[start of DATA TO USE]

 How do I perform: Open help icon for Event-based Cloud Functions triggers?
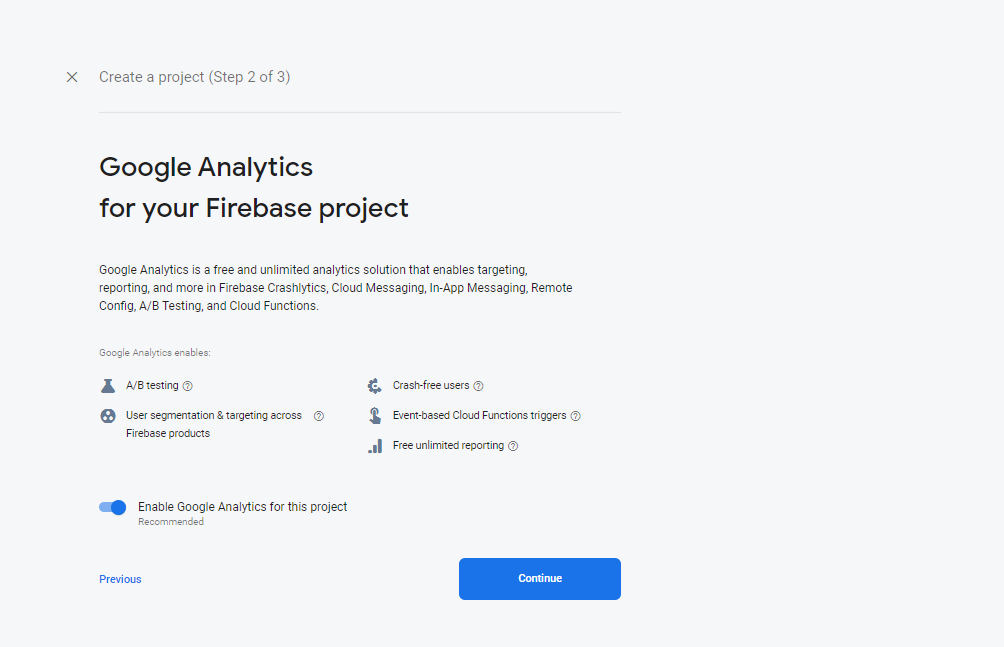pos(576,416)
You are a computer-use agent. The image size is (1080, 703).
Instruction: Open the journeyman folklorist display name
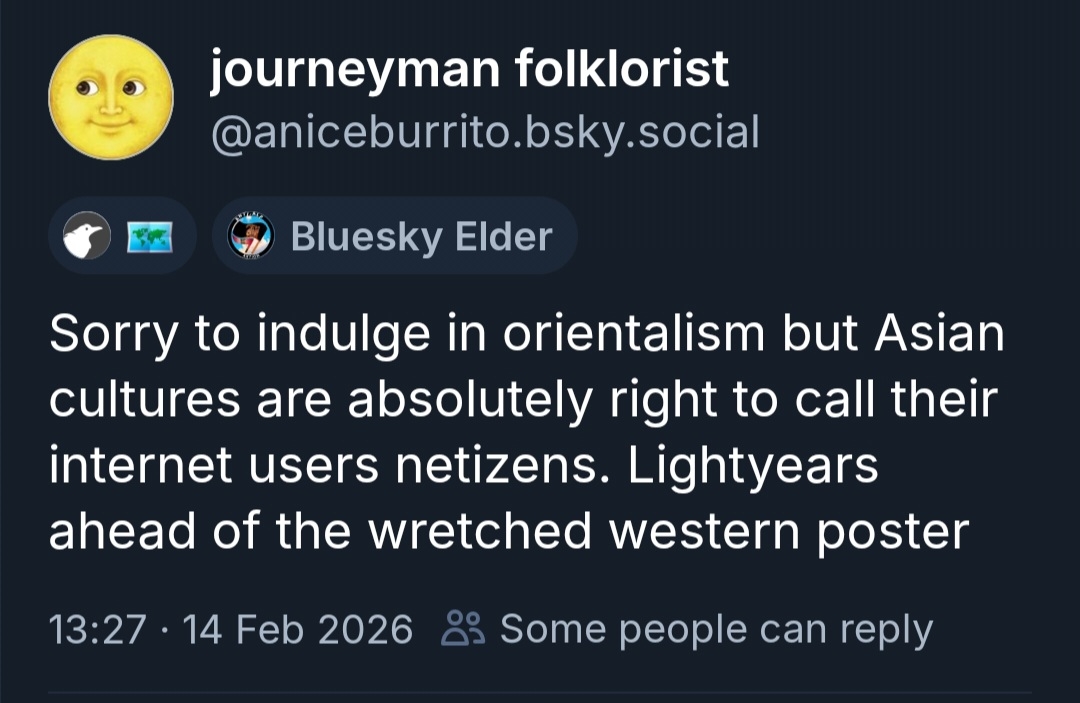pyautogui.click(x=469, y=70)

[end of DATA TO USE]

> _WHAT TO WORK ON_
List each line of the entries above that contains the word "Open", matching upper and lower case exactly.

> _RESPONSE_
 How do I perform: Open help icon for Event-based Cloud Functions triggers?
Instruction: Open the journeyman folklorist display name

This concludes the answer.